Reklama

Ostatnio przeczytałem wywiad z Antonim Dudkiem w “Rzepie”. O wyborach powiedział m.in (niezbyt odkrywczo) że wygra je ten kto wzbudzi większe emocje. No i Platforma wzbudza je.

Ostatnio przeczytałem wywiad z Antonim Dudkiem w “Rzepie”. O wyborach powiedział m.in (niezbyt odkrywczo) że wygra je ten kto wzbudzi większe emocje. No i Platforma wzbudza je. Niedawno robił to Kutz z Bartoszewskim. Dzisiaj, na otwarciu kampanii Komorowskiego tzw. autorytety znowu dały do pieca.

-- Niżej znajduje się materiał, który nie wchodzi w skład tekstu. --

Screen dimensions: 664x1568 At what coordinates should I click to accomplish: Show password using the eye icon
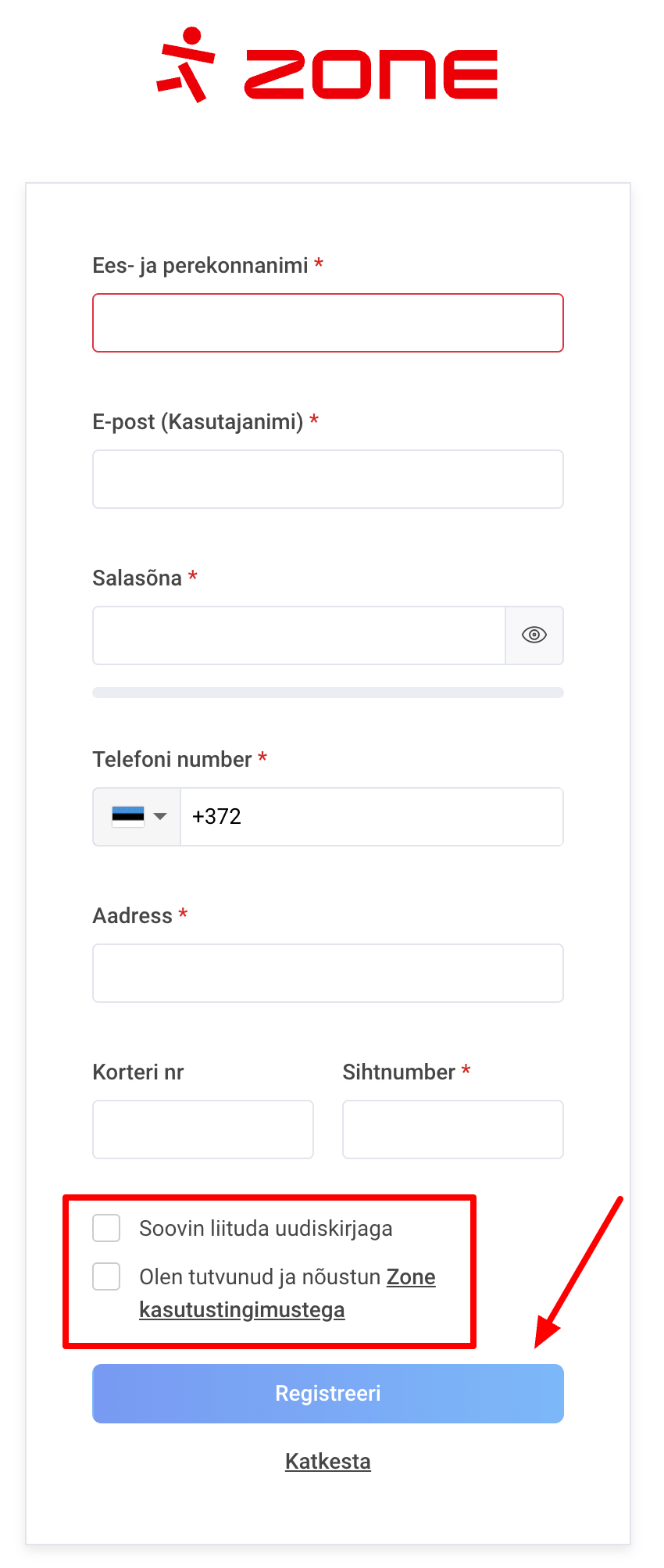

Wajda w “wojnie domowej” “walczy o wszystko”. Niejaki Majewski (p.o. autorytetu) twierdzi, że “charyzmę mają zbyt często psychopaci”. No tak, nikt by Bronia o jakąkolwiek charyzmę nie podejrzewał. Nawet o charyzmę mokrej szmaty. Więc trzeba jakiegoś “autorytetu” coby stwierdził, że charyzma jest passé.

Reklama

Bartoszewski znowu bawi. Jak nieporadny dziadzio, który już dziecinnieje. Tym razem określił Kaczyńskiego “hodowcą zwierząt futerkowych, który nie ma doświadczenia bycia ojcem czegokolwiek”. Popełnił też znaczące, wręcz freudowskie przejęzyczenie. Mówił o potrzebie powołania Komorowskiego na stanowisko prezydenta (nie wyboru a powołania!). Jak na byłego MSZ nie był także zbyt taktowny wobec innych krajów, bowiem stwierdził, że wybór nie-Komorowskiego spowoduje spadek pozycji międzynarodowej Polski w okolicę Grecji, Bułgarii i Rumunii.

Dziwna sprawa. Autorytety były zawsze od tego aby tonować kampanię, nadawać jej nieco salonowego sznytu, umiaru. Politycy zaś byli od wrzasków. W kampanii Komorowskiego zaczyna być odwrotnie. Czyżby Bronek nie potrafił nawet wrzasnąć ?

Reklama

18 KOMENTARZE

  1. Nie musimy nigdzie wracać. Mordobicie już tu jest.
    Tyle tylko, że piękny Sławek Nowak i jego sztab wymyślili sobie, że Bronio nie może osobiście atakować Jarka, przynajmniej jeszcze nie teraz, a przygotowanie artyleryjskie muszą mu zrobić autorytety. Więc posłali Bartoszewskiego, żeby się dalej błaźnił i, podobnie jak w innych sprawach Wałęsa, sam zrzucał z cokołu.

    Straci tylko Bartosz, choć może jemu już wszystko jedno.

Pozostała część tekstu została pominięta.